Rows of pointing data
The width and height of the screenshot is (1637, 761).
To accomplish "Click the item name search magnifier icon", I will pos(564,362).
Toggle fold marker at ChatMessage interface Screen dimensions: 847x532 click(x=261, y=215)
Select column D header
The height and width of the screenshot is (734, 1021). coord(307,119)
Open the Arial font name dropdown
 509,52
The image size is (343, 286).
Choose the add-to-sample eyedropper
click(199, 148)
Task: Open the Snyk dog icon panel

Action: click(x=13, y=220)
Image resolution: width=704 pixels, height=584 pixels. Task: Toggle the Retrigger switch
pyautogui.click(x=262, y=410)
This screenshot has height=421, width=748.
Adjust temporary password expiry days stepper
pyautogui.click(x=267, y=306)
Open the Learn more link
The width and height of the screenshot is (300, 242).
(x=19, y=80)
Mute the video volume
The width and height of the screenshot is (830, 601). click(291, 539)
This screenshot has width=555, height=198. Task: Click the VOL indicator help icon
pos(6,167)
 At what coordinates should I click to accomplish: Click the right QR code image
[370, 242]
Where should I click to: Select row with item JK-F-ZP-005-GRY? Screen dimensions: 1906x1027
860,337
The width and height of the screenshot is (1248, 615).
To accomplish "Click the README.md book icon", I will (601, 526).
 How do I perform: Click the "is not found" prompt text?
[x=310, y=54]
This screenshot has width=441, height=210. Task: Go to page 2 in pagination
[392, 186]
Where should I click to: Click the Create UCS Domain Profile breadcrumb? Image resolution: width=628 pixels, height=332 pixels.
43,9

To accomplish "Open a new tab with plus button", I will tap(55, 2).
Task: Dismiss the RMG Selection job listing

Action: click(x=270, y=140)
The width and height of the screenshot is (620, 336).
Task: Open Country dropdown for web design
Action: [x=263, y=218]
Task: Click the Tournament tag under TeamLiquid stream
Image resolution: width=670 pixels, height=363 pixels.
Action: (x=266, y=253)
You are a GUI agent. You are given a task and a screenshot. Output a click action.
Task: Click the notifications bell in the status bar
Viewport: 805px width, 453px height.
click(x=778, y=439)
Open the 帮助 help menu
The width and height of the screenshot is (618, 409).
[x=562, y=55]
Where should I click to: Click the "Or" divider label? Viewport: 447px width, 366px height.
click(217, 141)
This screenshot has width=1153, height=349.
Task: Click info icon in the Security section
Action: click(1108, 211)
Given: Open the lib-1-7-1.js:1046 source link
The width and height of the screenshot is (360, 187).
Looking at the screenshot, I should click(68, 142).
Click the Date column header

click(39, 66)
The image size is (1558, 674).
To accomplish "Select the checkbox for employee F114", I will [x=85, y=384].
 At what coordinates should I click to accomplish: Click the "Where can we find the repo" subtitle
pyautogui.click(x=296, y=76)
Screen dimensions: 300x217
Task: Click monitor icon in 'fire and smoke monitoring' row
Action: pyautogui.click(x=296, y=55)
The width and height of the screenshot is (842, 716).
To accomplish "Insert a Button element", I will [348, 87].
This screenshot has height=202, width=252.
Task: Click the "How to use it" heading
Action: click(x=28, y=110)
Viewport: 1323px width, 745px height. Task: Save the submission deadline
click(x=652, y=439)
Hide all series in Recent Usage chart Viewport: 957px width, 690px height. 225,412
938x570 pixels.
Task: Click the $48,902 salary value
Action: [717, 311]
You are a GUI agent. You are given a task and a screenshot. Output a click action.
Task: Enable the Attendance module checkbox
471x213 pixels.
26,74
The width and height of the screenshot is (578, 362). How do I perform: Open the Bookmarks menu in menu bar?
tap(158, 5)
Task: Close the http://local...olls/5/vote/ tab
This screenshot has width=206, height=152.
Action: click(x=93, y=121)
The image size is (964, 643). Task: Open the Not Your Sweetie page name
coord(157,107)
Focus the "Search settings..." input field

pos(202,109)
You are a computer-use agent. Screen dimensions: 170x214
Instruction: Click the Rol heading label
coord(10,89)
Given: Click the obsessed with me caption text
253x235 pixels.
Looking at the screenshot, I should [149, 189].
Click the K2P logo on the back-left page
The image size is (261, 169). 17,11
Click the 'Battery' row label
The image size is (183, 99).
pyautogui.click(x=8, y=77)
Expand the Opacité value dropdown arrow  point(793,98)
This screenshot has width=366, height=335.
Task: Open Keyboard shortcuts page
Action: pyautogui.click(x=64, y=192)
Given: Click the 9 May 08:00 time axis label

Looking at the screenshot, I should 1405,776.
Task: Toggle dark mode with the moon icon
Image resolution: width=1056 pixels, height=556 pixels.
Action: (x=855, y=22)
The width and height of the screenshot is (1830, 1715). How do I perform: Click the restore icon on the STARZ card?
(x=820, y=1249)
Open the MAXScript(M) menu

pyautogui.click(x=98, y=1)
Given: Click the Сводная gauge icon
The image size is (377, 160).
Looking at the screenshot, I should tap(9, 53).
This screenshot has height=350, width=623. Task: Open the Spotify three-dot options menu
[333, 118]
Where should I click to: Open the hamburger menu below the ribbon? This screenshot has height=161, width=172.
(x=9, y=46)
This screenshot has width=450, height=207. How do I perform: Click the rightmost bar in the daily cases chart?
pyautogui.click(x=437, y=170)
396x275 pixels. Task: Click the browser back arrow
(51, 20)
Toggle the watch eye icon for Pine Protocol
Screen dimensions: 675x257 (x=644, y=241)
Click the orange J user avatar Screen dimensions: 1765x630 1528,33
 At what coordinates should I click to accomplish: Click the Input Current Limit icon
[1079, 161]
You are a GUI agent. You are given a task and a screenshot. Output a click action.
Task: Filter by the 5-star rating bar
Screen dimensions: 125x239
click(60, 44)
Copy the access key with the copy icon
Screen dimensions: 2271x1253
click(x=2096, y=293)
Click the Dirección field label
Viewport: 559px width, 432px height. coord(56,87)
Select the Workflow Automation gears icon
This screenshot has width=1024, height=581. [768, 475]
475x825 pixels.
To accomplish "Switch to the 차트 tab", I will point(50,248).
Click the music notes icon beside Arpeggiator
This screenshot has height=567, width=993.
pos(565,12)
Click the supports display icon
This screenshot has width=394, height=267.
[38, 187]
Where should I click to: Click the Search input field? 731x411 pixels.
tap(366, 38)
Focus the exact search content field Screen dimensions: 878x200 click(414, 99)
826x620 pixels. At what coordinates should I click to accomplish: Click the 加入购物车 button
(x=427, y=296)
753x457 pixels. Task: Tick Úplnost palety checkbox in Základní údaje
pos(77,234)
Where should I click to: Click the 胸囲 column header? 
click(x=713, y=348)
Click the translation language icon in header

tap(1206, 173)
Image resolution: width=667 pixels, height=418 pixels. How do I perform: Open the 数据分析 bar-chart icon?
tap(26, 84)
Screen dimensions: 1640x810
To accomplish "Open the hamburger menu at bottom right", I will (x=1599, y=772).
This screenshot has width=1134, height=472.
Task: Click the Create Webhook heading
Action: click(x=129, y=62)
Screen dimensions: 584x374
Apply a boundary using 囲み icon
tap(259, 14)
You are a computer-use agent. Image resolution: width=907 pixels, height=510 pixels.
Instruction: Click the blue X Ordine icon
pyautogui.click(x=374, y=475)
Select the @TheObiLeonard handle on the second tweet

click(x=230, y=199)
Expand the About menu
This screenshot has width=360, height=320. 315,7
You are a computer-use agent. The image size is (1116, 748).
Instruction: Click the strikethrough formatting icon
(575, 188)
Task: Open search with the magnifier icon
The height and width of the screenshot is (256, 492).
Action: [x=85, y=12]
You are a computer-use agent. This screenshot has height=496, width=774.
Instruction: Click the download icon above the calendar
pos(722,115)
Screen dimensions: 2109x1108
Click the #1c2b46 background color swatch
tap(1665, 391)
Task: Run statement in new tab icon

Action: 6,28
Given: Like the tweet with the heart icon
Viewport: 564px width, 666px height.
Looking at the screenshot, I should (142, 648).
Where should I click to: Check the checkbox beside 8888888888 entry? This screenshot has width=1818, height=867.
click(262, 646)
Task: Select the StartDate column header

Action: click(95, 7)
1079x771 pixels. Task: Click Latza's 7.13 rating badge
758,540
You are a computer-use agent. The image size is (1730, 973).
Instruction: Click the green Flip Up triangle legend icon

Written exercise
Print the part of the entries that opens with the line containing "Given: Open the lib-1-7-1.js:1046 source link" and closes with the line containing "click(39, 66)", reproducing each line unchanged.

Finished exercise
Given: Open the lib-1-7-1.js:1046 source link
The width and height of the screenshot is (360, 187).
Looking at the screenshot, I should click(68, 142).
Click the Date column header

click(39, 66)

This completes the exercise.